# Direction
Echo each line of the items below word for word, omitting the pictures.

# Data section
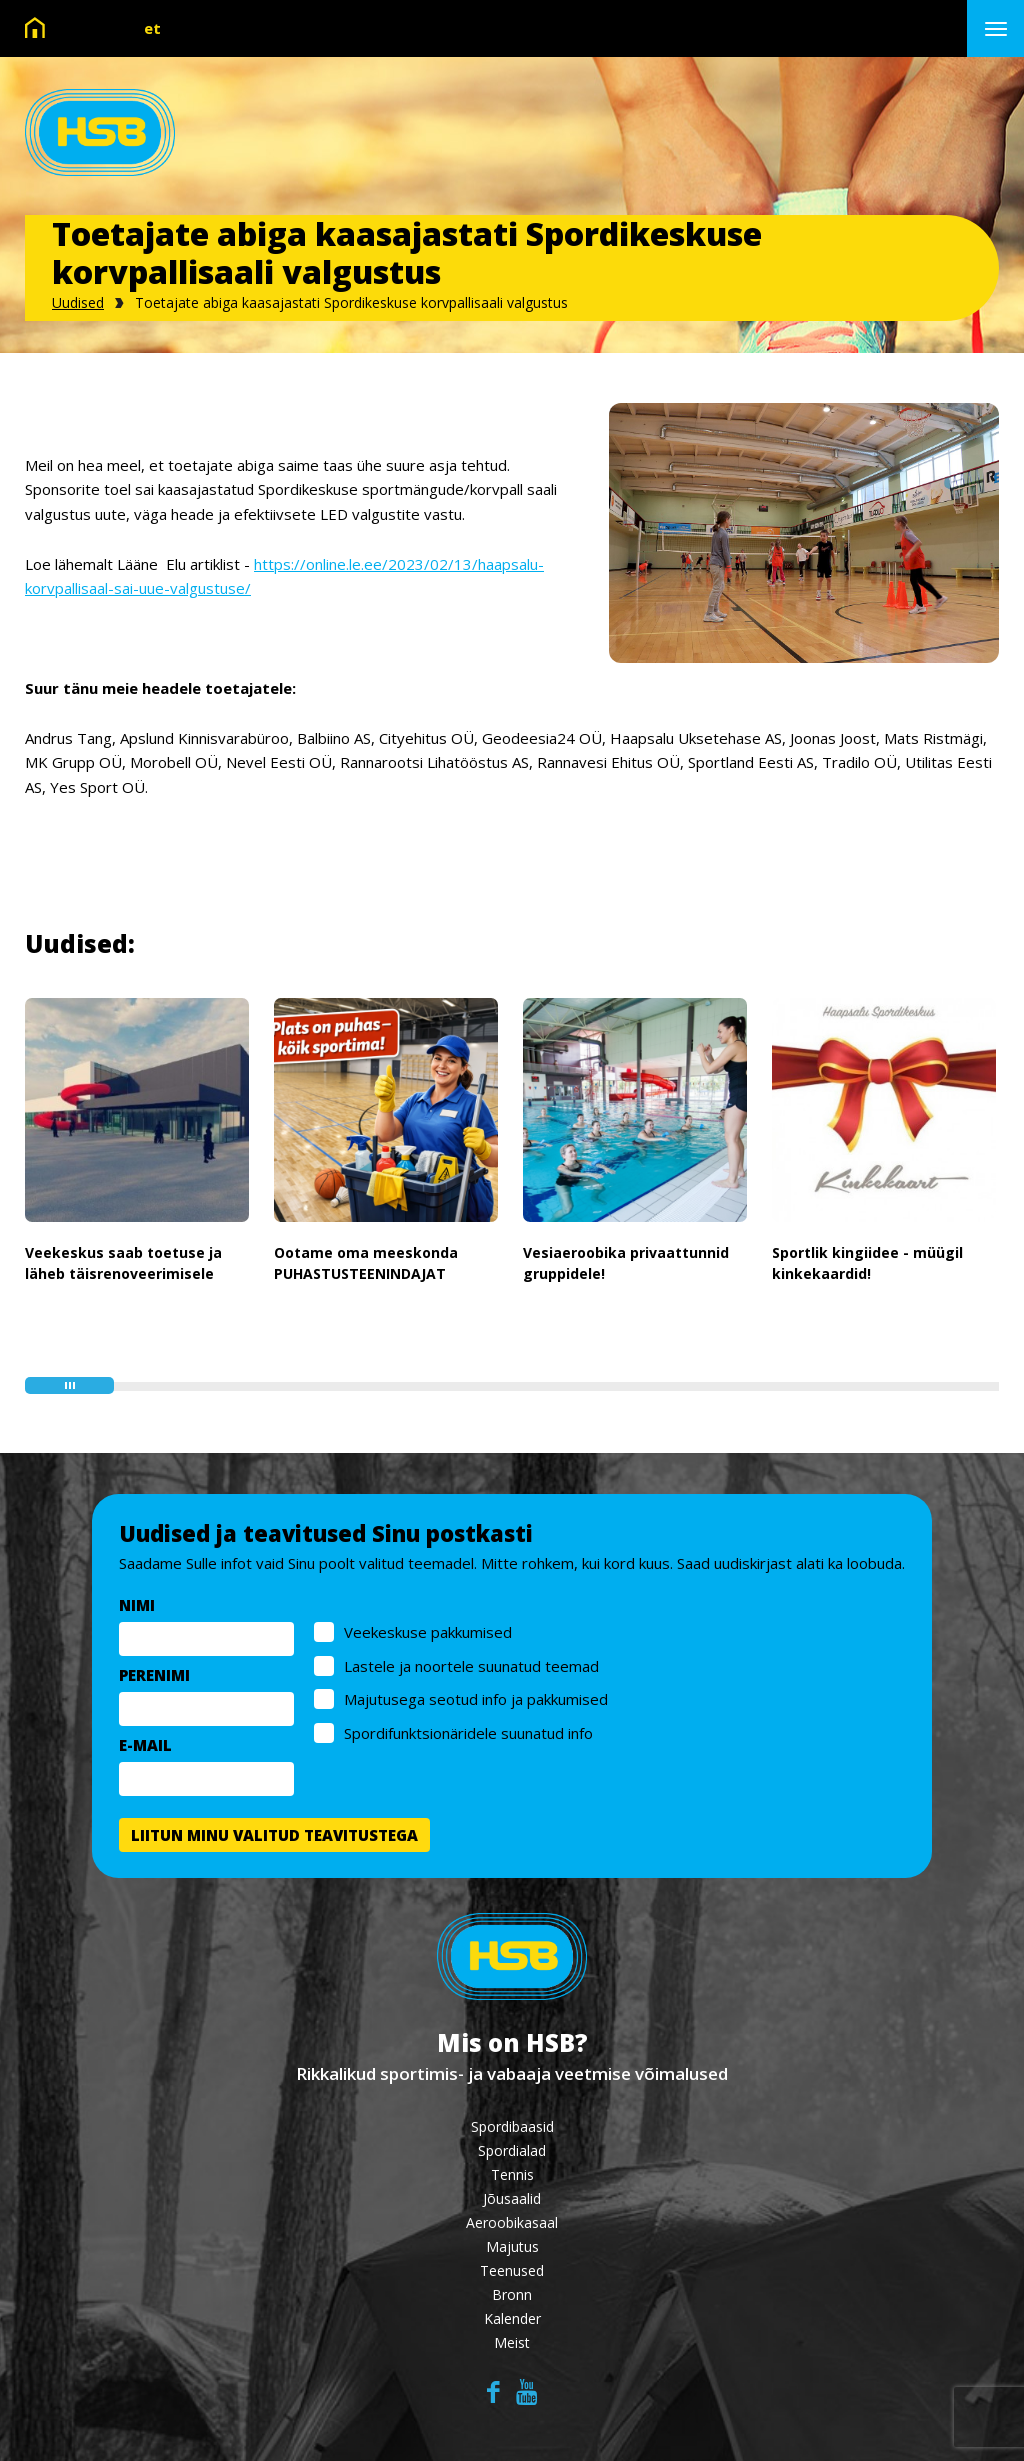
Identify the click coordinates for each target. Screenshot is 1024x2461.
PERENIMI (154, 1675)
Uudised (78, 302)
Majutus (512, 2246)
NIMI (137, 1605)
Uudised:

# Solution
Identify the click coordinates for each target. Screenshot is 1024x2461.
PERENIMI (154, 1675)
Uudised (78, 302)
Majutus (512, 2246)
NIMI (137, 1605)
Uudised:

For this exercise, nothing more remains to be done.